Federico II El Grande, Rey de Prusia (1712-1786), legó para la historia uno de los más preciados testimonios de respeto por la justicia y por la autonomía e independencia de los jueces. Resulta que en 1747, Federico decidió edificar el castillo de «sans souci», a cuyos efectos seleccionó un hermoso paraje de la localidad de Postdam. Los arquitectos, sin embargo, le advirtieron que un molino contiguo afectaría grandemente el paisaje, razón por la cual buscó al molinero y le propuso la compra de dicha propiedad.
El molinero, no obstante, se negó porfiadamente a vendérsela, lo que finalmente llevó al Rey a hacerle comparecer a palacio, oportunidad en la cual directamente le dijo:
-Molinero… ¿sabes tú que puedo quitarte el molino sin darte ni siquiera un groschen?

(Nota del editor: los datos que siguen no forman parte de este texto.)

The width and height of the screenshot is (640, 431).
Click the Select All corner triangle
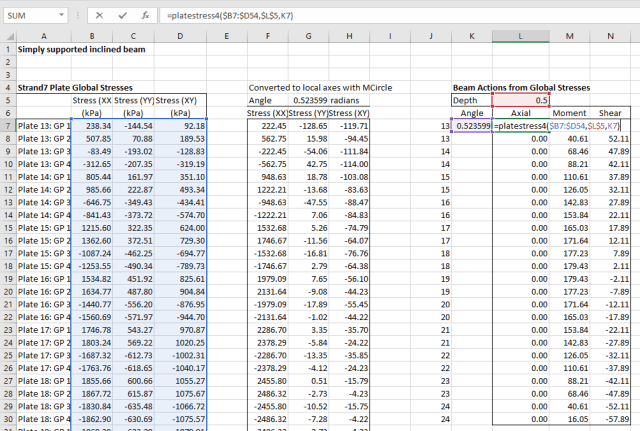[9, 37]
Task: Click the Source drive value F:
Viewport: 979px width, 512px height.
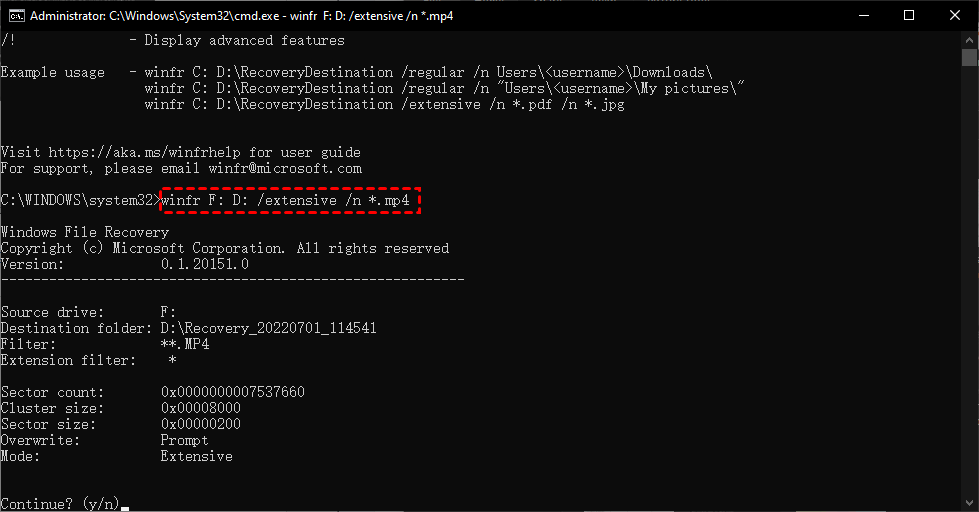Action: 168,312
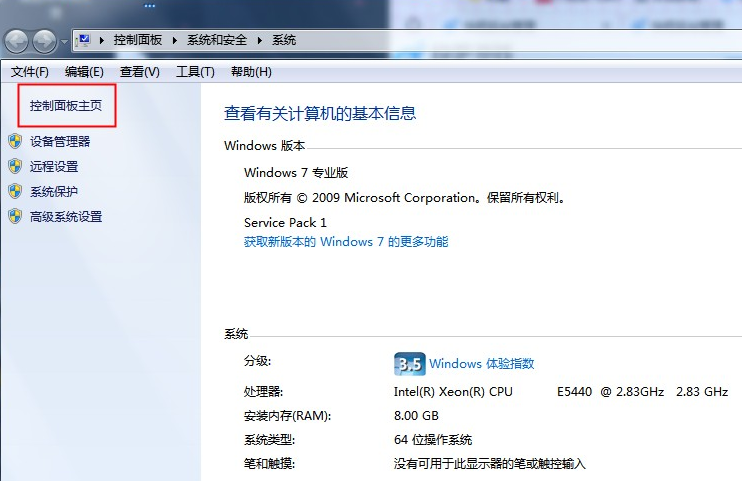Click the shield icon beside 设备管理器

[x=15, y=142]
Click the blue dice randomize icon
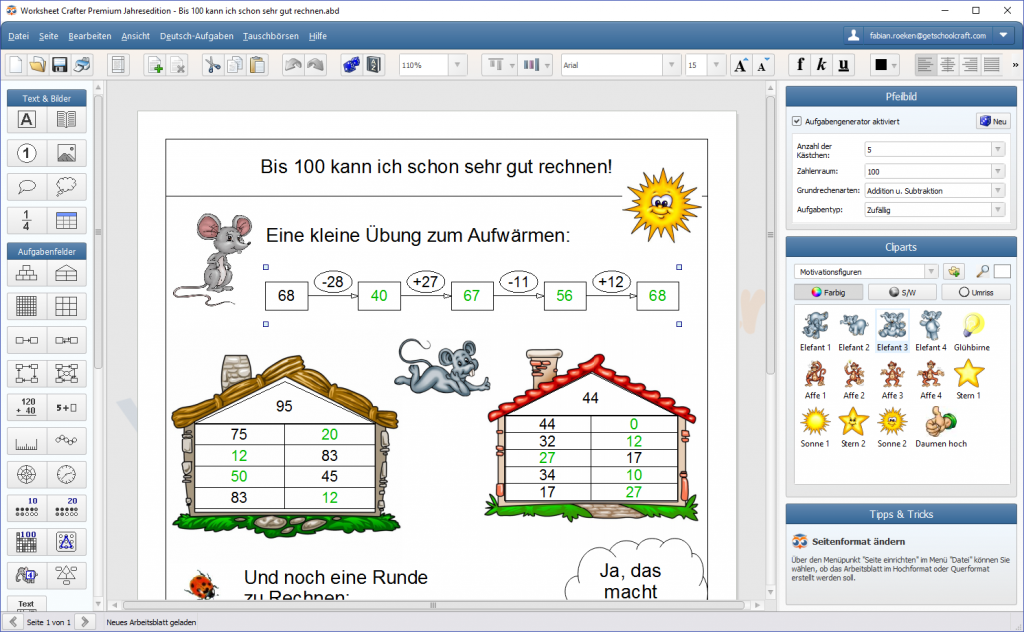This screenshot has width=1024, height=632. coord(351,65)
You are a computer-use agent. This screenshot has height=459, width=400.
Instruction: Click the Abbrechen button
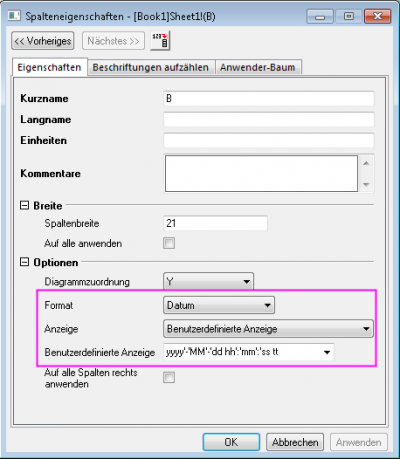coord(295,442)
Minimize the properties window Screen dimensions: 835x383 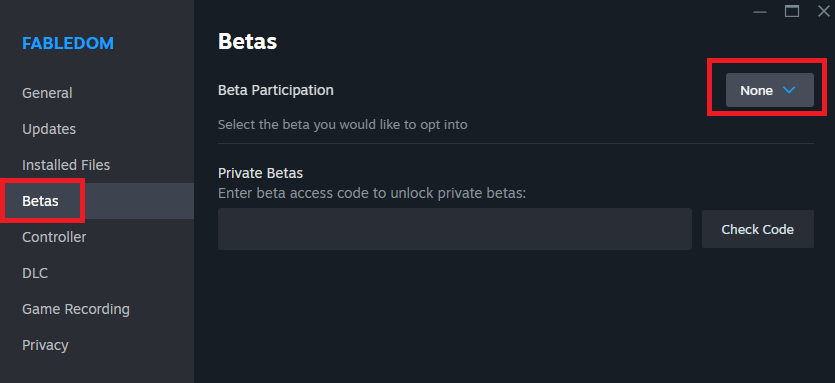[760, 11]
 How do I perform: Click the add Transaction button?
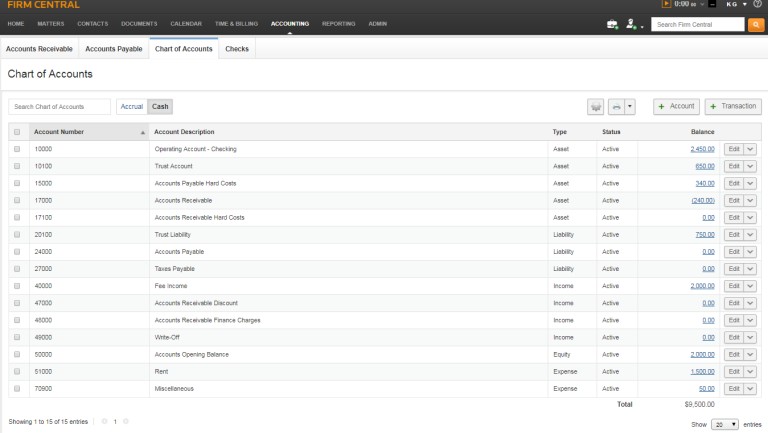(x=732, y=106)
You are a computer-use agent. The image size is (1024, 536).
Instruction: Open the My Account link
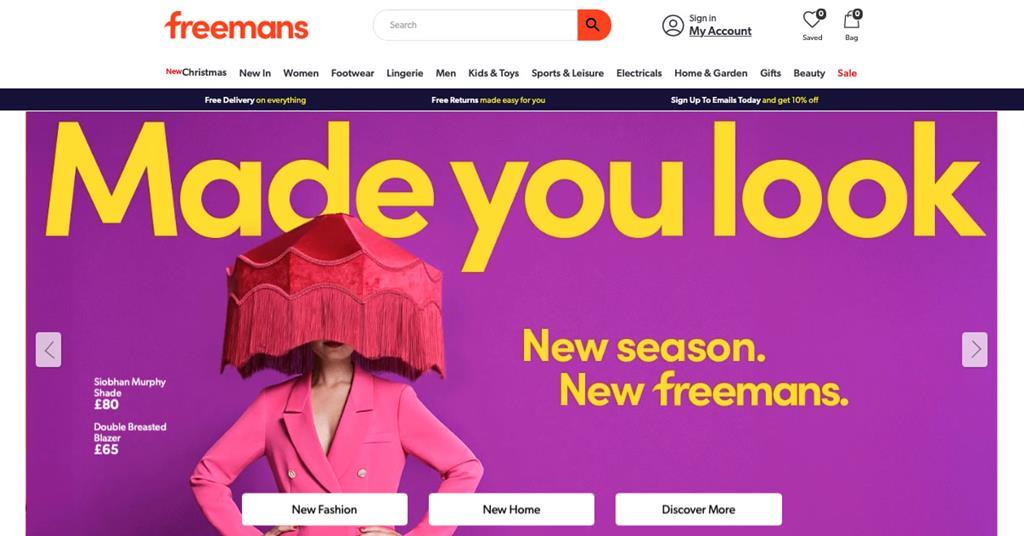[x=720, y=31]
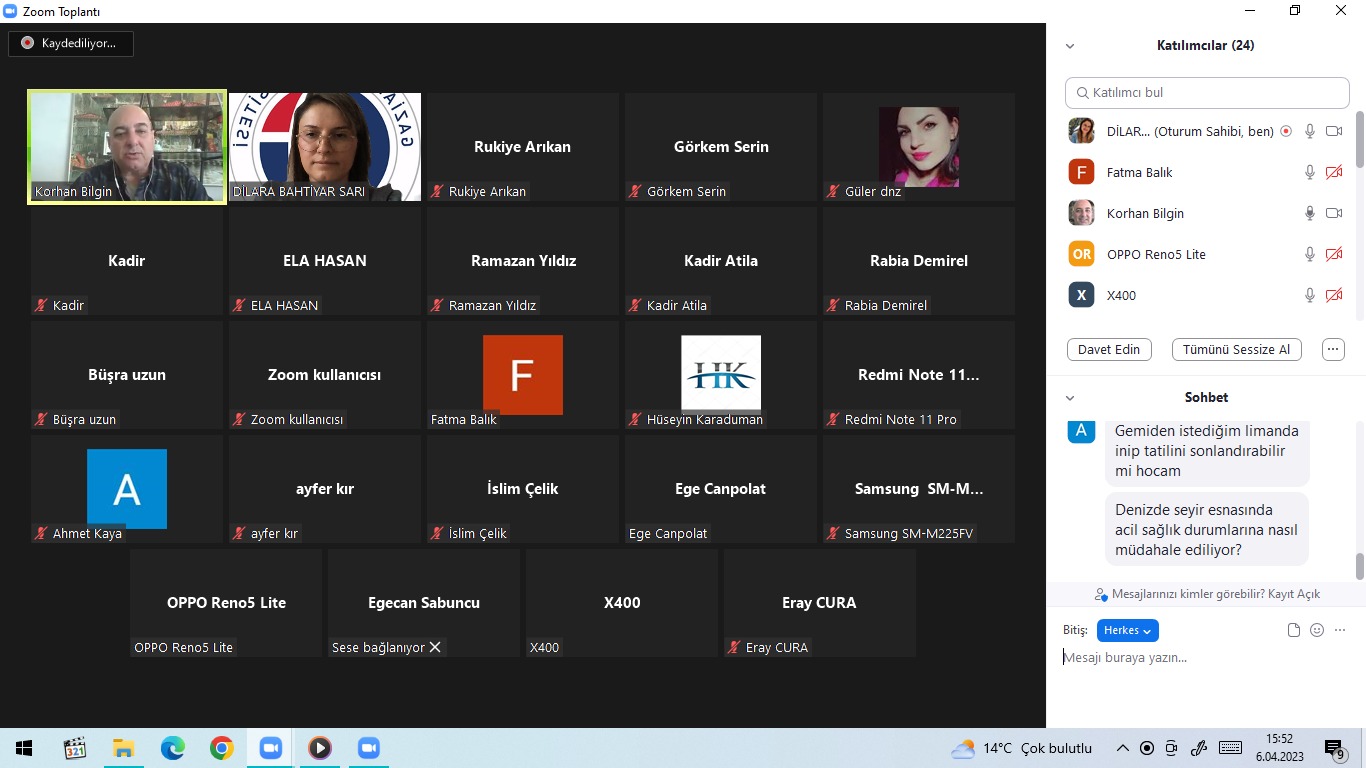The height and width of the screenshot is (768, 1366).
Task: Open Microsoft Edge from the taskbar
Action: pyautogui.click(x=173, y=748)
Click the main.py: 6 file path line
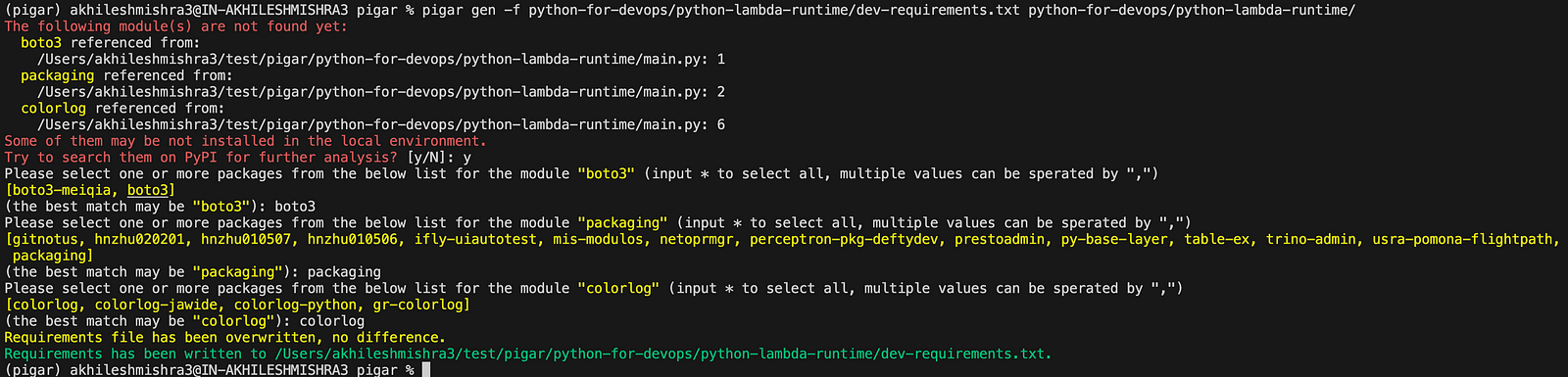This screenshot has height=377, width=1568. click(381, 124)
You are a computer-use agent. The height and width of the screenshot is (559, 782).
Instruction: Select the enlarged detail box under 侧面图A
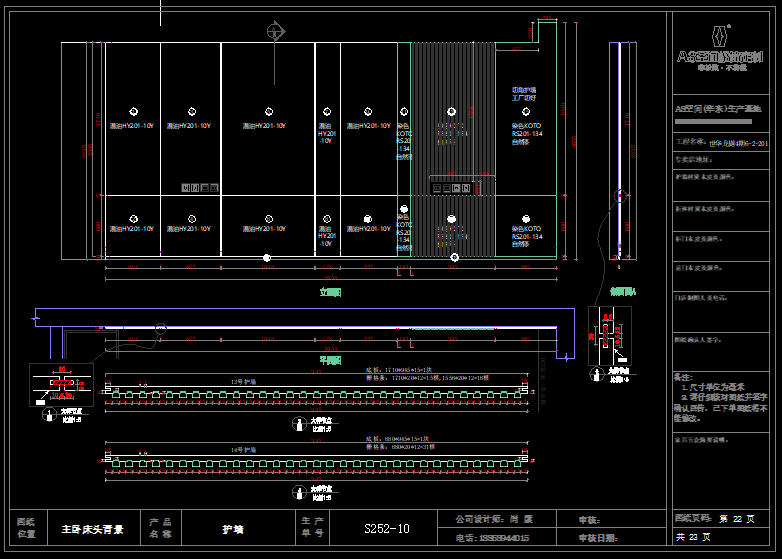pyautogui.click(x=610, y=336)
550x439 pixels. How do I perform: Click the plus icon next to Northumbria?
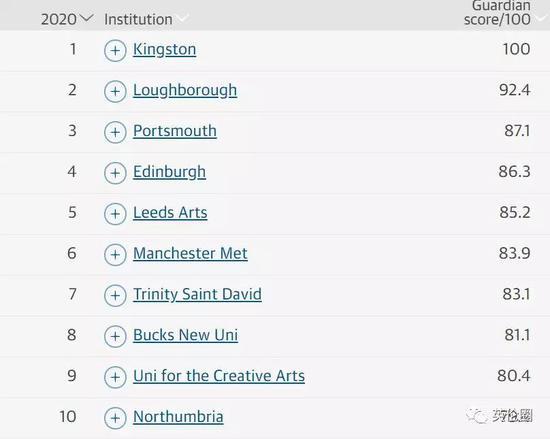[x=115, y=418]
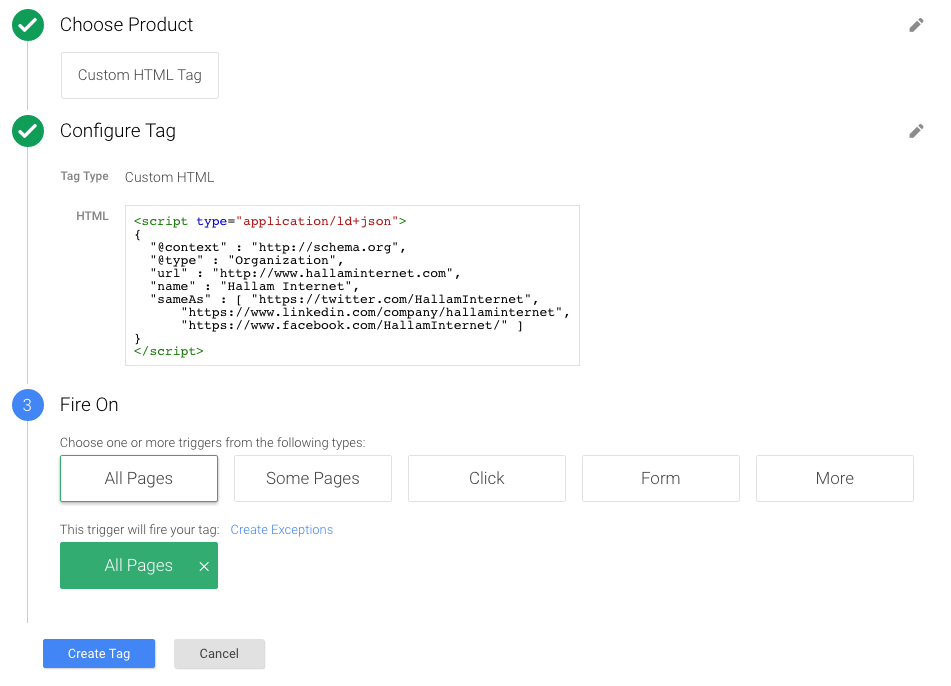Click inside the HTML script code box
This screenshot has width=951, height=686.
click(x=352, y=285)
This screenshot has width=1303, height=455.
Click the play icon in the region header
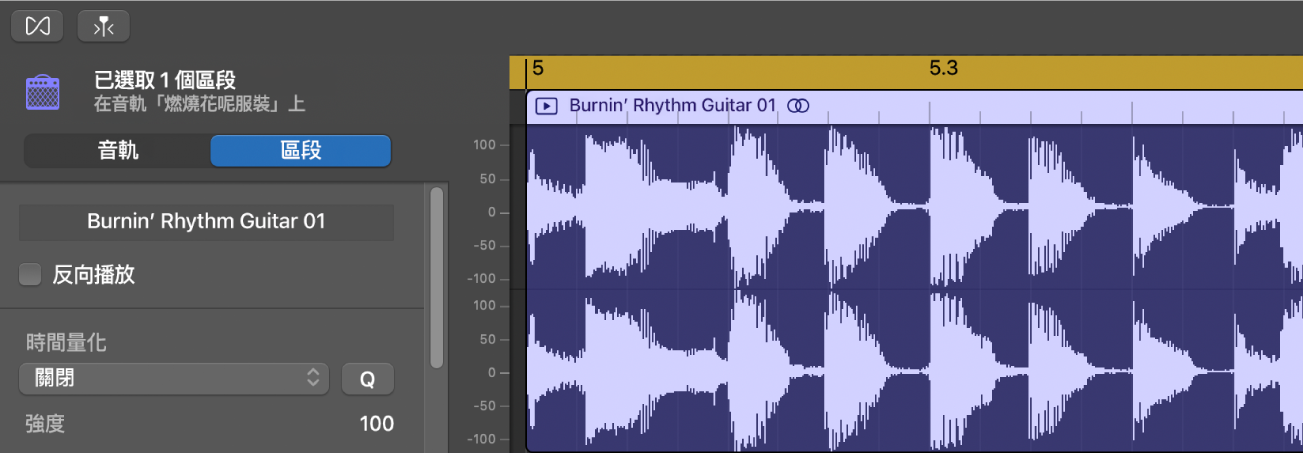tap(546, 105)
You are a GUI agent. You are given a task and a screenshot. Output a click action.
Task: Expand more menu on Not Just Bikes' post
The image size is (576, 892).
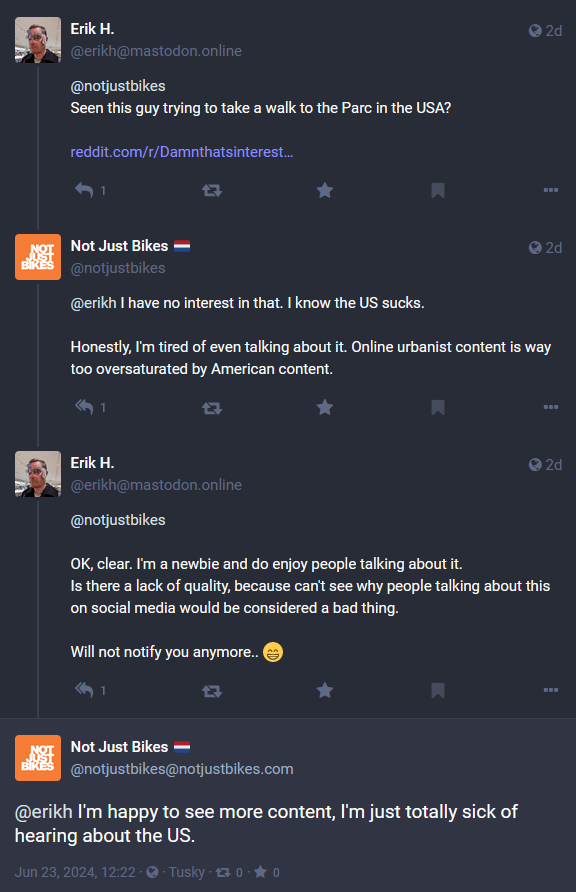[x=550, y=407]
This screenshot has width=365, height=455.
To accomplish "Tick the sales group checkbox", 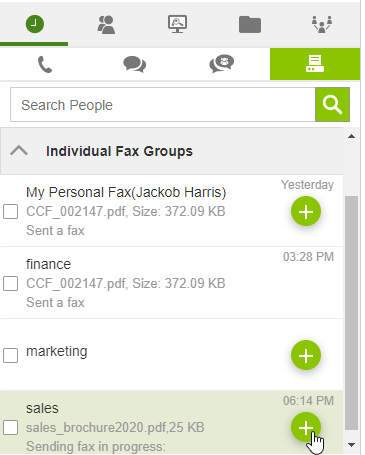I will pyautogui.click(x=10, y=427).
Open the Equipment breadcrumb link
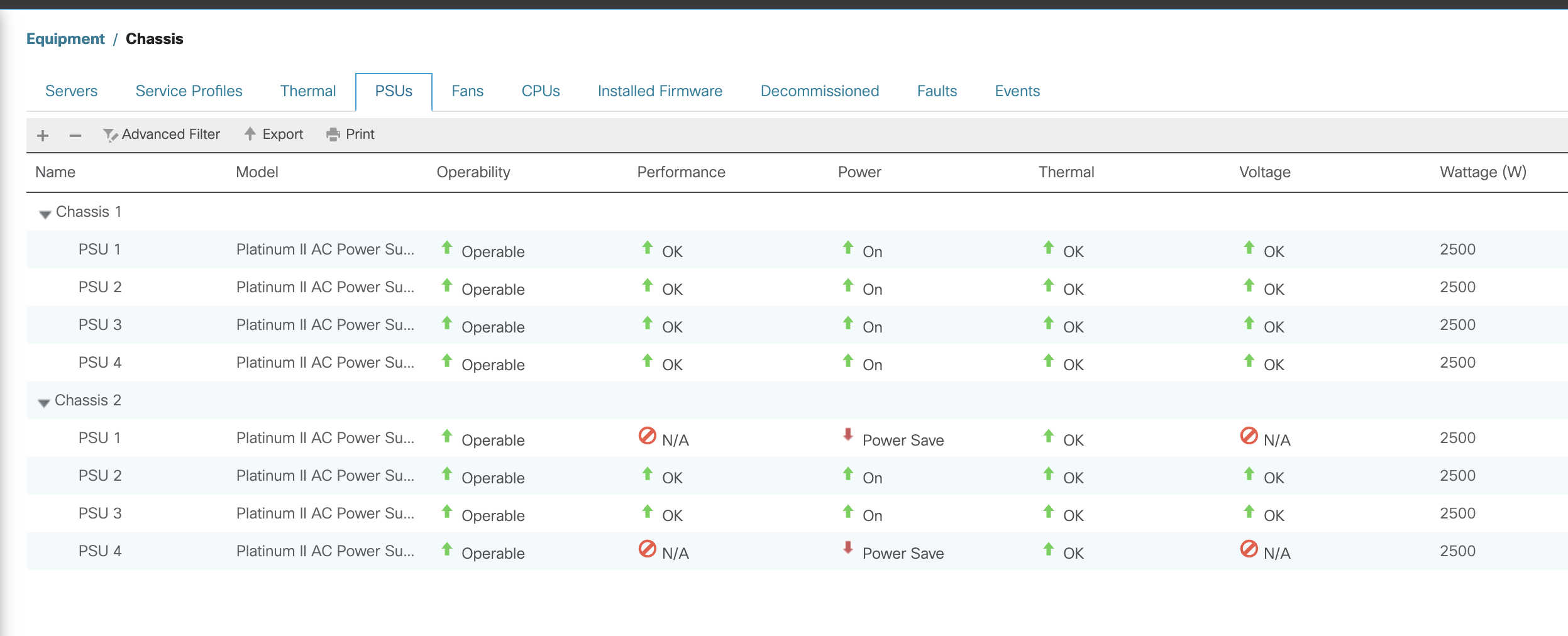 [65, 38]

Entonces, Graevenitz, muy seguro de sí mismo, pero, sobre todo, con plena conciencia de que en aquel reinado imperaba la más pulcra administración de justicia, le respondió así:
-Sí… sé que eso es posible Majestad. Pero recuerde usted que hay jueces en Berlín, y que, por ende, muy pronto el molino volvería a mis manos.
Pocas veces en este planeta se ha planteado un escenario tan cívico como el narrado. En primer lugar, vimos a un rey, reconocido como el mejor estratega militar de su tiempo, declinando voluntariamente sus deseos y postrándose contrito ante el derecho y la razón.
En segundo término, erguido frente a él, presenciamos a un humilde e ingenuo campesino, creyendo a pie juntillas en la justicia. Y, por último, pudimos apreciar a un conjunto de jueces, capaces de decidir sin miedo y honestamente, atributos de colección en estos predios, penetrados hasta los tuétanos por cobardes proxenetas de toga y peluquín.
Pero no perdamos el tiempo presentándole este ejemplo a Cabello o a Maduro o a la comparsa de pillos que les hacen coro en la tarea de destruir a la nación. Con ellos no hay posibilidad de redención, y, de hecho, viajan por el Aqueronte, sin boleto de regreso.
Tampoco vale la pena restregárselo a los chierichettis del “tsj”, pues estos, al tiempo que apilan las ostias y rezan el credo, obedientemente siguen tejiendo las sogas con las cuales tuercen el cuello de todo lo que tenga olor a verdad y a democracia.
Dicho de otro modo: al igual que los «Kronjurist” o “cerebros jurídicos de Hitler”, ocupan los sillones de la magistratura sólo para fabricar las fuentes de derecho que oxigenen a este Frankestein político denominado Socialismo del Siglo XXI, que no es más que una trágica experiencia de militarismo, odio y corrupción.
A quienes sí debemos enseñárselo es a nuestros hijos y nietos, enfatizándoles en que la igualdad y la paz de nada sirven sin la justicia. ¡Menuda tarea mis amigos! pero, de no emprenderla, jamás volveremos a traer agua al molino de la libertad, y ni siquiera los goznes de la esperanza oiremos chirriar en los días por venir.